Extract, word for word, each line from the line holding "Given: Go to next slide arrow" through the end of the records. Omit every picture.

(Records from a data collection)
--- START ---

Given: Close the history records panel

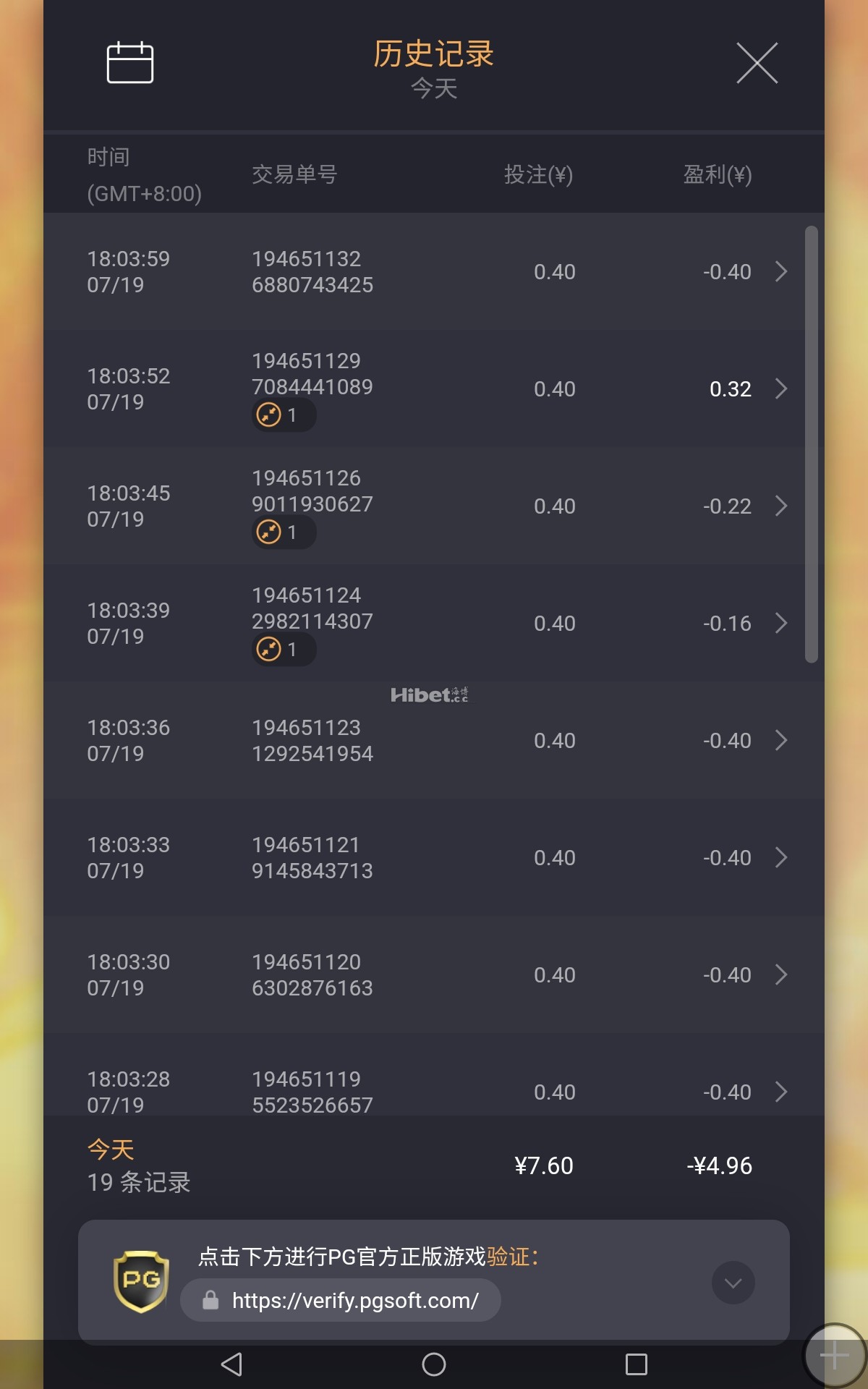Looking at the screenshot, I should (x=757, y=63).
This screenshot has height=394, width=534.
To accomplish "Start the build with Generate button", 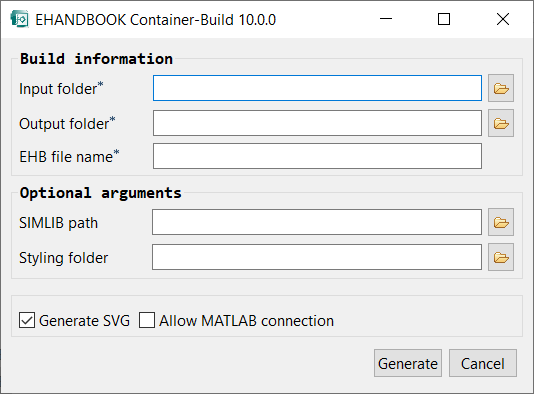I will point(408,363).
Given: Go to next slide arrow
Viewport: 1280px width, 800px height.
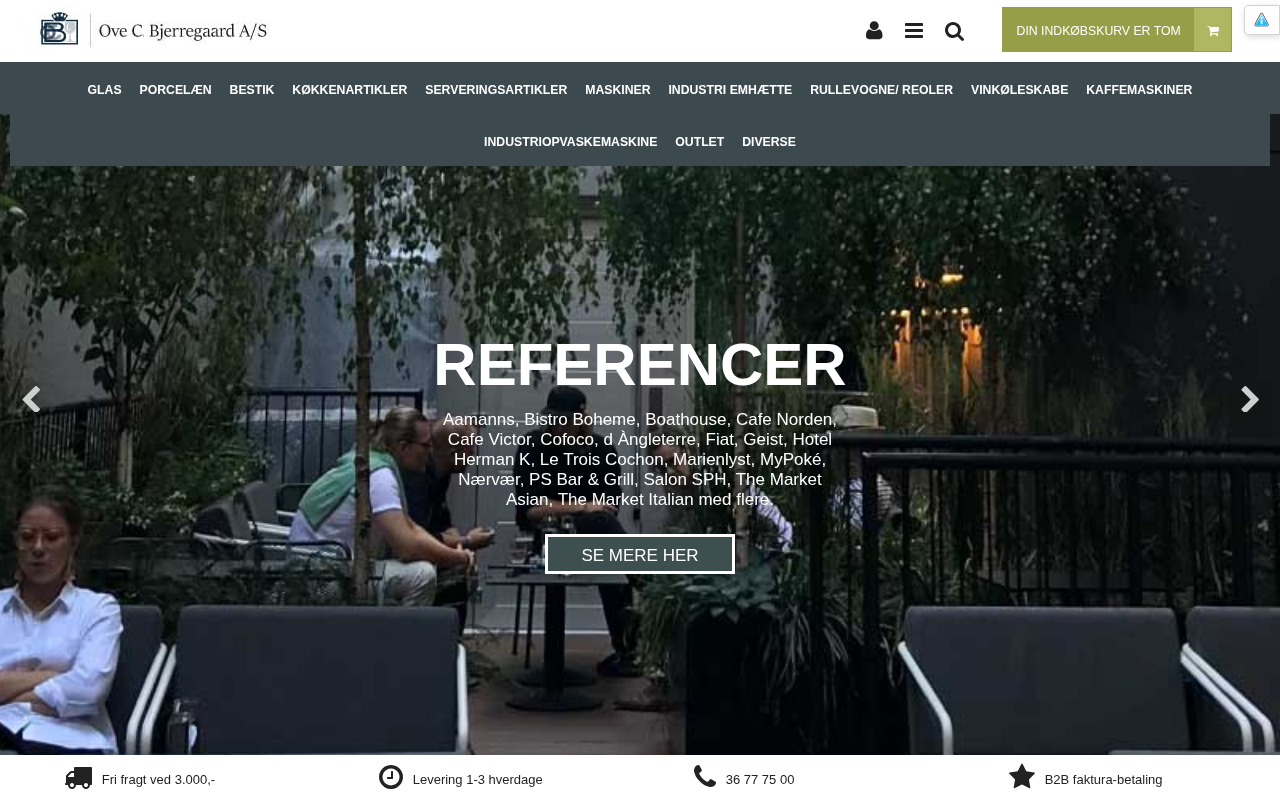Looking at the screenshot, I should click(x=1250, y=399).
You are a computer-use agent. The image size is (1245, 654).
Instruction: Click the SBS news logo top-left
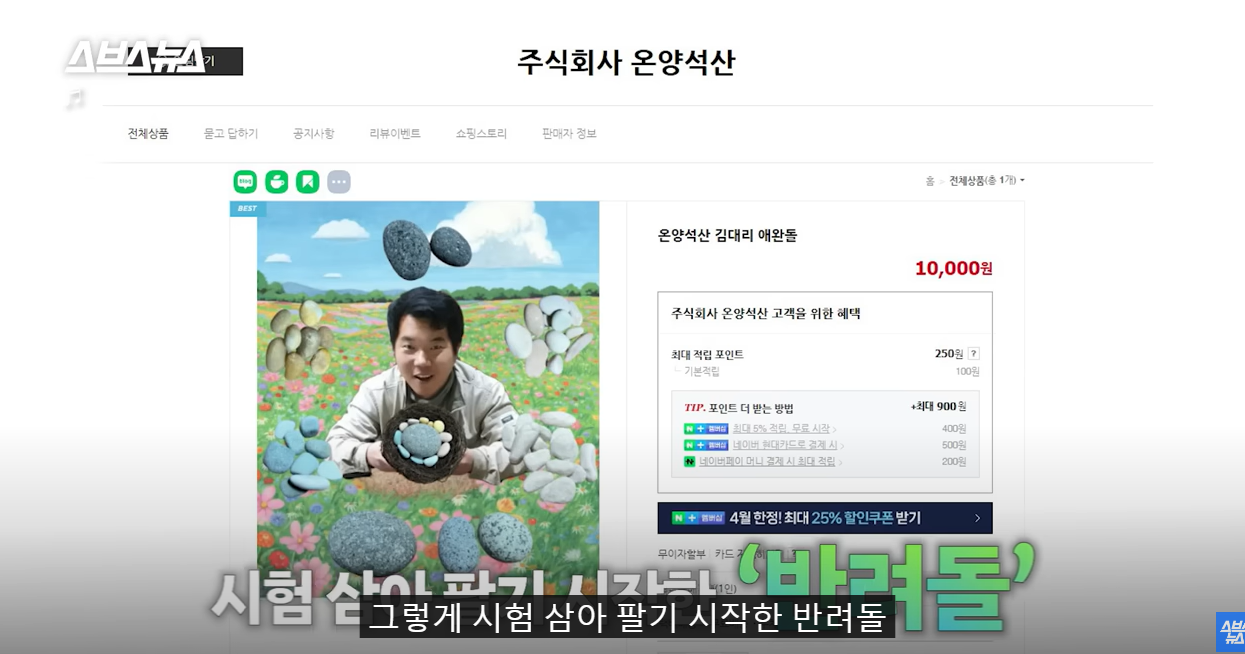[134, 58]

--- END ---

- TASK SOLUTION
Given: Go to next slide arrow
Viewport: 1280px width, 800px height.
Looking at the screenshot, I should click(x=1250, y=399).
You are a computer-use agent. The image size is (1245, 654).
Instruction: Click the SBS news logo top-left
[134, 58]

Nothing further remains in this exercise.